Functional Programming with C#

Scan and FindIndex


This blog article was published as part of the C# Advent 2023 (run by Matthew Groves) for the 18th of December, an honour I shared with fellow Functional Programmer and F# Guru Ian Russell who published an article on Discriminated Unions that you can find here

I've not updated this blog in a while because I've been pretty busy working on my book for O'Reilly Media - "Functional Programming in C#" (available in all good book shops) which was published back in September. I"d hoped to keep this blog going at the same time, but there simply wasn't enough time for me to do both. I'm hoping this will a new start, and hopefully I'll manage to keep to a decent schedule this time.

Introduction

This time I thought I'd treat you to a "deleted scene" of sorts from my book. Or, rather, something I didn't manage to develop as an idea when I was writing the book.

This technique pertains to a definite loop that might need to break early. Just to define terms before we begin:

  • Definite Loop: A loop with a specified number of iterations - i.e. a ForEach or For loop
  • Indefinite Loop: A loop that iterates until a specified Boolean condition is met - i.e. a While or Do..While loop

A Definite loop is generally implemented in Functional-style C# with a Select statement, where we transform each element of an Enumerable into a new form, but what if that's not precisely what I want? What if I want to reduce an Enumerable down to a single value? There is the inbuilt Aggregate method (of which, more in a minute) but that doesn't cover all potential cases I might want to code. This is where I have to introduce a couple of new methods into LINQ - one that has been available in F# since the beginning - Scan and FindIndex. Used in tandem, these methods can be used to replace While loops in many circumstances.

First, Let's Aggregate

So What's a Scan? It's actually going to take me a whhile to explain, but only a few lines of code to implement.

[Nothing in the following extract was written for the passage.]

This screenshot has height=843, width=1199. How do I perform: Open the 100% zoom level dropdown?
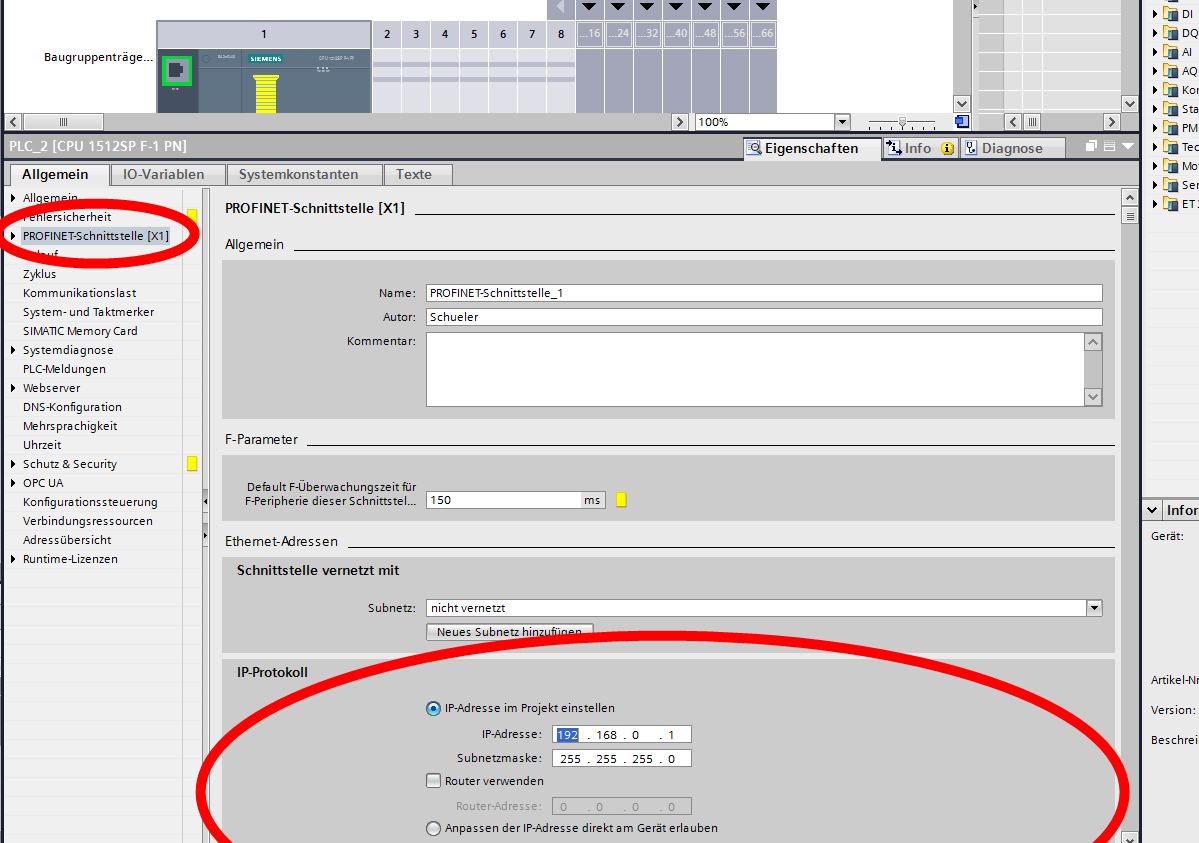tap(841, 122)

It's similar to the C# Aggregate function (known as a "Fold" in FP parlance). I'll just briefly explain an Aggregate first, since surprisingly few people seem to know about it.

Aggregate is a way of reducing an array of things down to a single thing. Let's work through an example of how it works. A silly example. Let's imagine that for some strange, barking-mad reason I wanted to duplicate all of the letters of the word "Christmas" to make it "CChhrriissttmmaass". No special reason I should, but it'll do for a demonstration.

To aggregate it, I'd start with a seed value - an empty string. The aggregate process iterates through each item in the array (a string is also an array of characters in C#, and indeed many programming languages) and each iteration is supplied with the current running total, and the current item, and from them is expected to make a new running total.

The first iteration has a running total of empty string, and a current item of 'C', and we return 'CC'. The second iteration has a running total of 'CC" and a current item of 'h', and we return 'CC' + 'hh', or 'CChh'. This process continues with each item from the original string, until we've built our final string with every character duplicated. This is what it looks like as a picture:

the aggregate process

And here is the actual code:

				

[Fact]
public void Test01()
{
	const string input = "Christmas";
	var output = input.Aggregate("", (agg, x) =>
		agg + x + x
	);
	output.Should().Be("CChhrriissttmmaass");
}

				
			

Right, so that's aggregate. Scan is similar, but with a significant difference. Let me explain....

Scan

So, like Aggregate, Scan takes an Enumerable and iterates through it, while also holding a running total value which updates with each iteration. The big difference though is what is actually produced at the end. Instead of the final, accumulated total, the result is an array of every return from every iteration. You're basically seeing a step by step of how the final total was built. This gives me a chance to indulge in another of my favourite things - the works of legendary British singer-songwriter Kate Bush. Check out this excerpt from one of her better-known music videos:

Kate Bush twirling

What you see her doing here is a single movement, but you also see each step of the movement superimposed over each other. If you'd prefer an updated version of my previous illustration of the aggregate to reflect the workings of Scan, then it looks like this:

the scan process

Here's the code to implement your own Scan function:

				
public static IEnumerable<T2> Scan<T1, T2>(this IEnumerable<T1> @this, T2 seed, Func<T2, T1, T2> acc)
{
	var curr = seed;
	yield return curr;

	foreach (var i in @this)
	{
		curr = acc(curr, i);
		yield return curr;
	}
}
				
			

If you want you can use it to get the aggregated duplicated character version of "Christmas", like this:

				

[Fact]
public void Test02()
{
	var input = "Christmas";
	var output = input.Scan("", (acc, x) => acc + x + x).ToArray();

	output.Last().Should().Be("CChhrriissttmmaass");
}

				
			

So, what's the point of all this? As you see above, you can get the final aggregated value by taking the last element of the array, but if that's what you wanted you'd be better off using Aggregate instead. What if, though, we wanted to know when a particular state was reached in the process? Let's imagine for a moment that I was asked to build up the string until it was 10 characters long, then stop the aggregation process?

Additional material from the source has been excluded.